Boost Your Career Trajectory – Part 2

I have to confess: I had so much fun writing that previous post, Boost Your Career Trajectory, that I am immediately following it up with Part 2.

As you probably remember, I wrote about increasing your level of productivity and success with skills and abilities that are general: that can be useful regardless of the specifics in your work and your life.

Let’s continue in the same vein, as follows:

Deliberation

Thoughtfulness in decision or action is a valuable trait that can help you in a wide variety of situations. For one thing, deliberation helps you focus on what’s most important to you, which is the foundation of putting your time and energy where it will do you the most good.

In addition, deliberation gives you a better chance to understand a situation, analyze the forces at work and the opportunities available, and choose a course of action that’s most likely to produce a satisfying result. The opposite approach – shooting from the hip – is easier, faster, and less likely to get you where you want to go.

Snowball Opportunities

What’s something great about snowballs? If you roll them downhill, they grow larger by themselves.
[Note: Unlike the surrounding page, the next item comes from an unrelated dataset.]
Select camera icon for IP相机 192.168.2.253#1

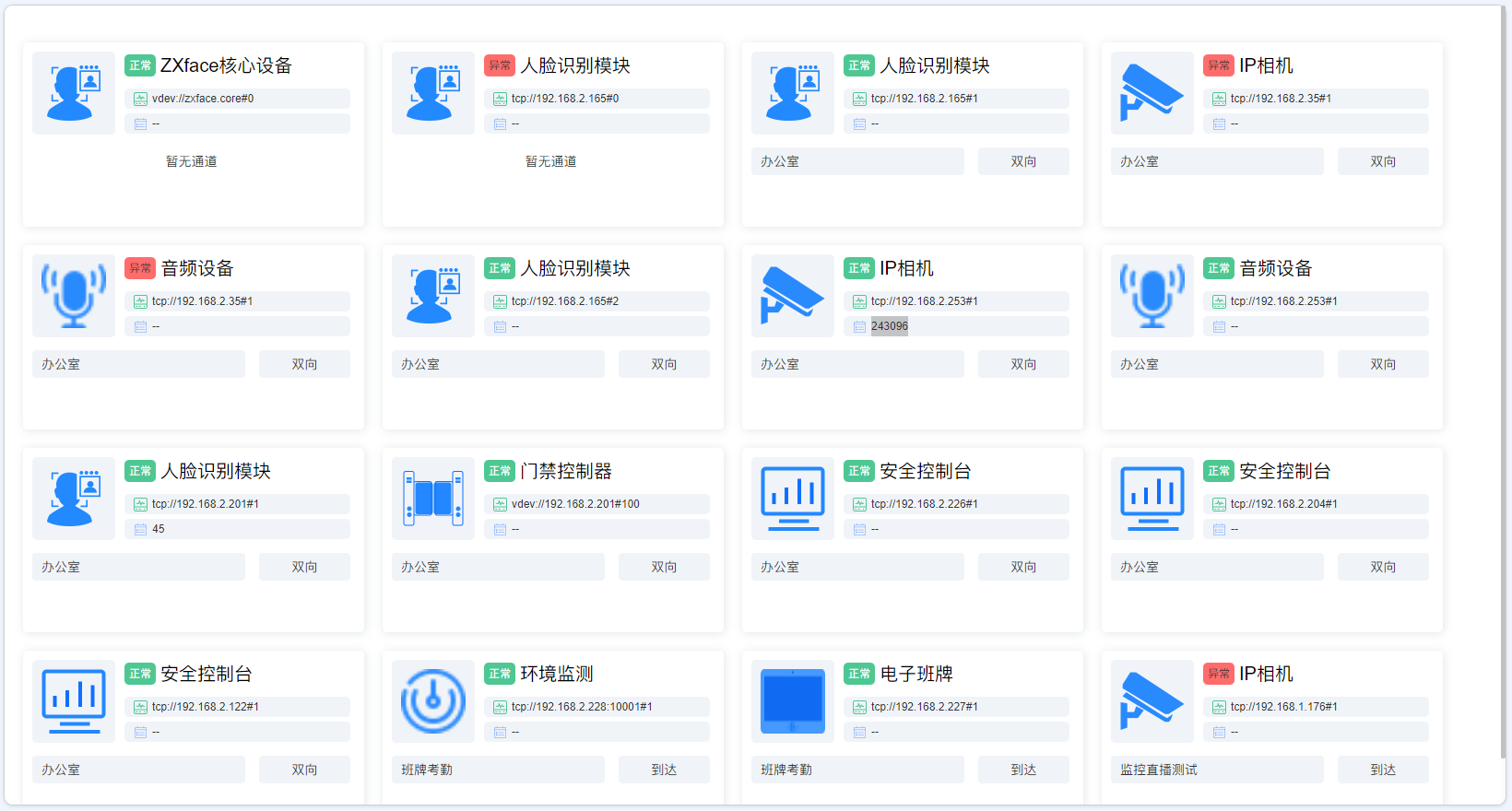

This is a metaphor for actions, plans, programs, and movements you can initiate or support that will produce larger and larger benefits with minimal effort on your part. I’m talking about:

  • Financial investments that will grow as time goes by.
  • Clubs and groups of people who will sustain themselves and do good work or create enjoyable opportunities beyond your personal capabilities.
  • Educational attainments that will catapult your career trajectory, knowledge, or skill set to higher levels for many years to come.
  • Relationships and partnerships that will augment and complement your personal capabilities.

The idea here is to get these actions, plans, programs, and movements started as early as you can, so you will have longer-lasting opportunities not only to benefit from their existence, but for those benefits to snowball as time goes by.

Continuous Learning

I just mentioned education in the previous section, but I’m calling it out here in a more general sense: the ongoing accumulation of information, experience, and understanding you can gather from everyday occurrences, interactions, and events.

The key to this kind of continuous learning is an open mind. If you think you already know everything, or if you think someone or some situation has nothing to teach you, you’ll be right. Your information, experience, and understanding won’t grow at all.

But if you recognize that everyone may have something to share and teach that could be valuable to you, and if you approach every situation as an adventure into the unknown – which it is because we can’t actually predict the future – you’ll very often be exposed to some valuable information, experiences, or understandings to recognize and remember.

Prioritize

There’s an ongoing debate between those who believe people can “multitask” – do more than one thing at a time – and those who believe multitasking is really just sequential activities that only appear to happen simultaneously.

It doesn’t matter. Prioritizing is even more important than either of those. It’s the simple act of putting your time and energy first toward your most important tasks, projects, and goals.

You can also prioritize within categories, such as identifying the most important items in your personal life, in your work life, in your health regimen, and so forth.

If you do nothing else different, prioritizing will greatly increase your level of productivity and success.

Work to Your Strengths

Years ago, a concept called Biorhythms was briefly popular. It’s the idea that your physical, intellectual, and emotional powers vary over time. It counsels that you should be aware of these cycles so you can schedule your tasks, projects, and goals to draw on these capabilities as often as possible when they are near their highs, rather than near their lows.

I have no opinion as to whether or not the “regular cycles of capability” concept makes any sense. But I do know I have days when I am smarter and other days when I’m stupider, days when I’m more sensitive to others and other days when I’m less so, periods when I’m more – or less – strong, active, motivated, clever, agile, and so forth.

All my capabilities are continuously varying. Although I can’t always schedule myself so I’m using each capability only at its peak, I can make some effort to adjust my schedule to accommodate my fluctuating abilities.

As crude examples, I try doing my taxes when my math skills are at their highest, and I try to start new projects when I’m feeling upbeat and enthusiastic.

As you can see, these ideas – like those in Part 1 – apply to almost any work, any career, any activity. By using them judiciously and consistently, you’ll boost your career trajectory and make better progress toward the work and the life you fervently desire.